Making a tree

In order to implement the recursive binary splitting we start by selecting the predictor \( x_j \) and a cutpoint \( s \) that splits the predictor space into two regions \( R_1 \) and \( R_2 \)

$$ \left\{X\vert x_j < s\right\}, $$

and

$$ \left\{X\vert x_j \geq s\right\}, $$

so that we obtain the lowest MSE, that is

$$ \sum_{i:x_i\in R_j}(y_i-\overline{y}_{R_1})^2+\sum_{i:x_i\in R_2}(y_i-\overline{y}_{R_2})^2, $$

which we want to minimize by considering all predictors \( x_1,x_2,\dots,x_p \). We consider also all possible values of \( s \) for each predictor. These values could be determined by randomly assigned numbers or by starting at the midpoint and then proceed till we find an optimal value.

For any \( j \) and \( s \), we define the pair of half-planes where \( \overline{y}_{R_1} \) is the mean response for the training observations in \( R_1(j,s) \), and \( \overline{y}_{R_2} \) is the mean response for the training observations in \( R_2(j,s) \).

Finding the values of \( j \) and \( s \) that minimize the above equation can be done quite quickly, especially when the number of features \( p \) is not too large.

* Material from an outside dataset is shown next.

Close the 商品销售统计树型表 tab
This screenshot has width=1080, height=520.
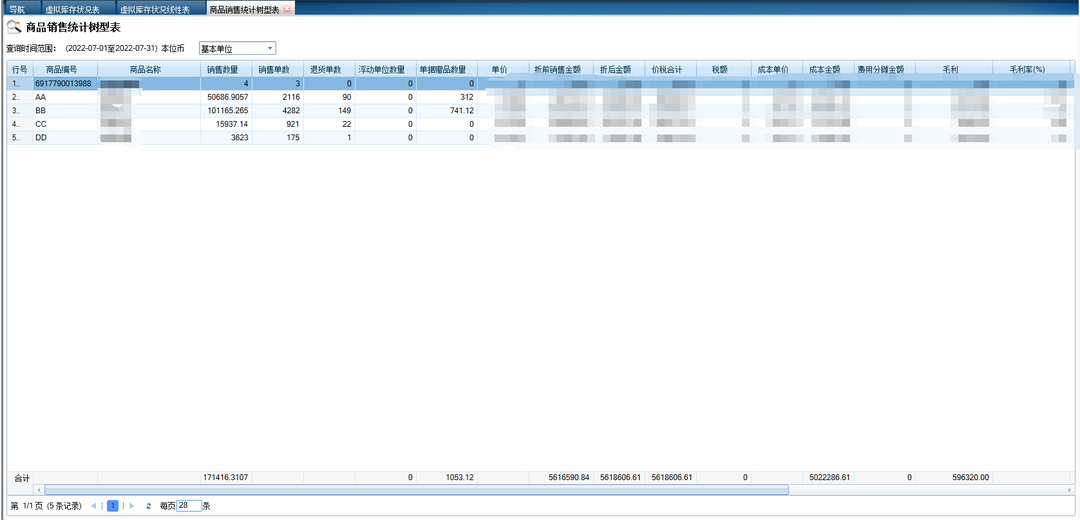pyautogui.click(x=288, y=9)
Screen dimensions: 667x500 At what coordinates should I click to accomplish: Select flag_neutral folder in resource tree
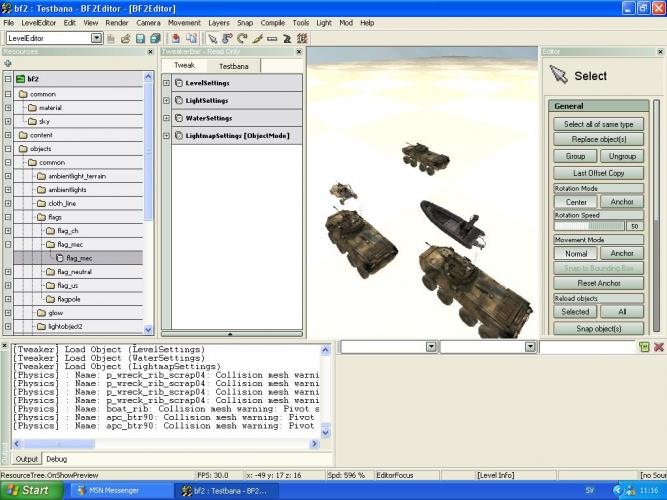(74, 271)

Next, we repeat the process, looking for the best predictor and best cutpoint in order to split the data further so as to minimize the MSE within each of the resulting regions. However, this time, instead of splitting the entire predictor space, we split one of the two previously identified regions. We now have three regions. Again, we look to split one of these three regions further, so as to minimize the MSE. The process continues until a stopping criterion is reached; for instance, we may continue until no region contains more than five observations.